::: SUPPLIED MATERIAL
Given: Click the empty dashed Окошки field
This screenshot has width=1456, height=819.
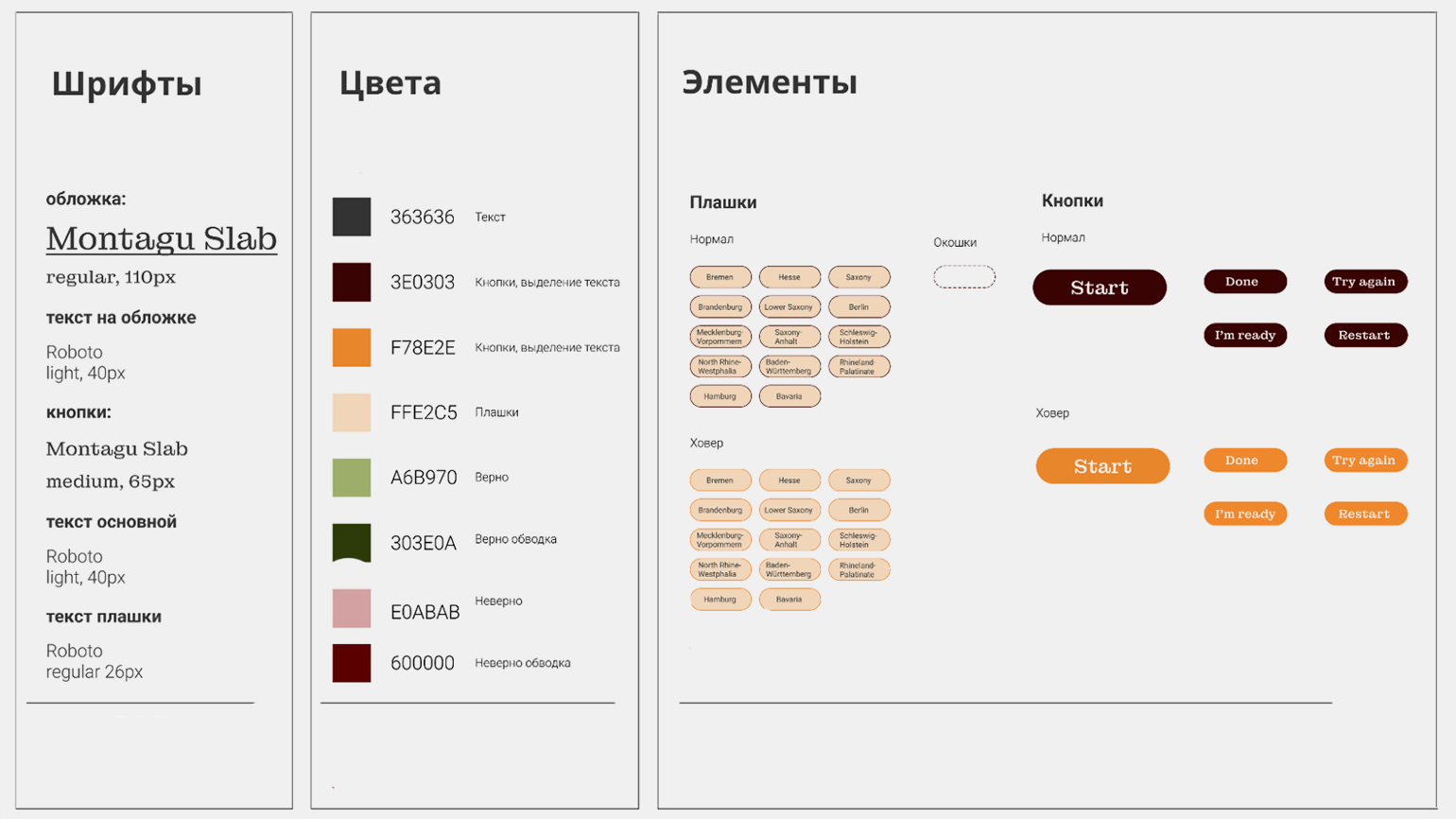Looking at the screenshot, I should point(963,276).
::::::
::: SUPPLIED MATERIAL
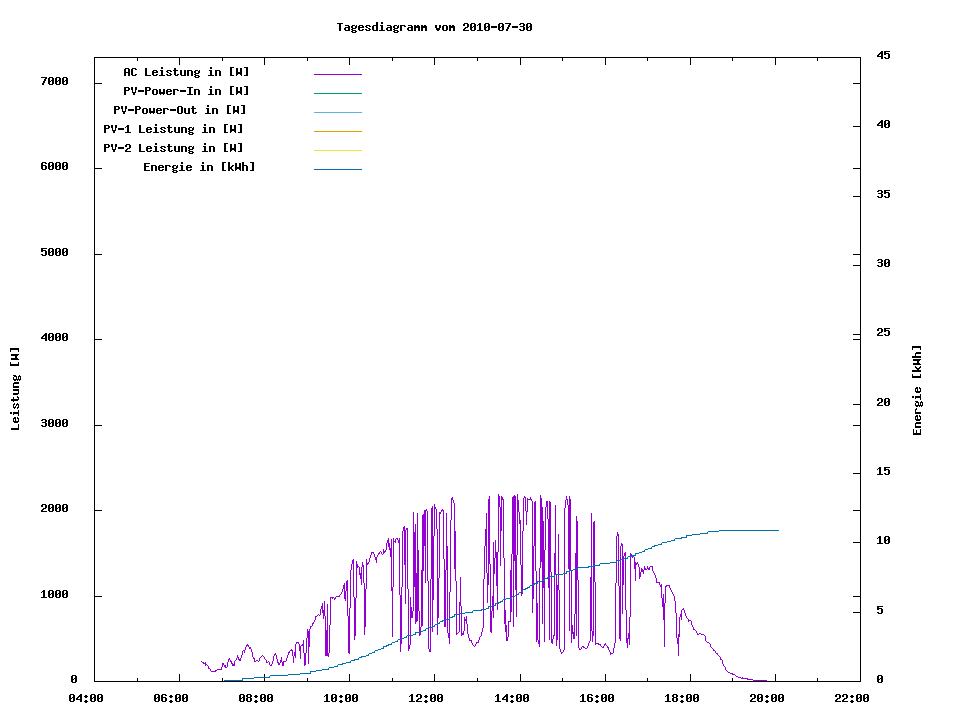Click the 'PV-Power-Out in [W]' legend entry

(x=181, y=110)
::::::
WHAT IS REQUIRED: Please copy out everything from the line containing "Click the 'PV-Power-Out in [W]' legend entry" down to the line containing "(x=181, y=110)", both included, leaving out the pictures.

RESULT OF THIS TASK:
Click the 'PV-Power-Out in [W]' legend entry

(x=181, y=110)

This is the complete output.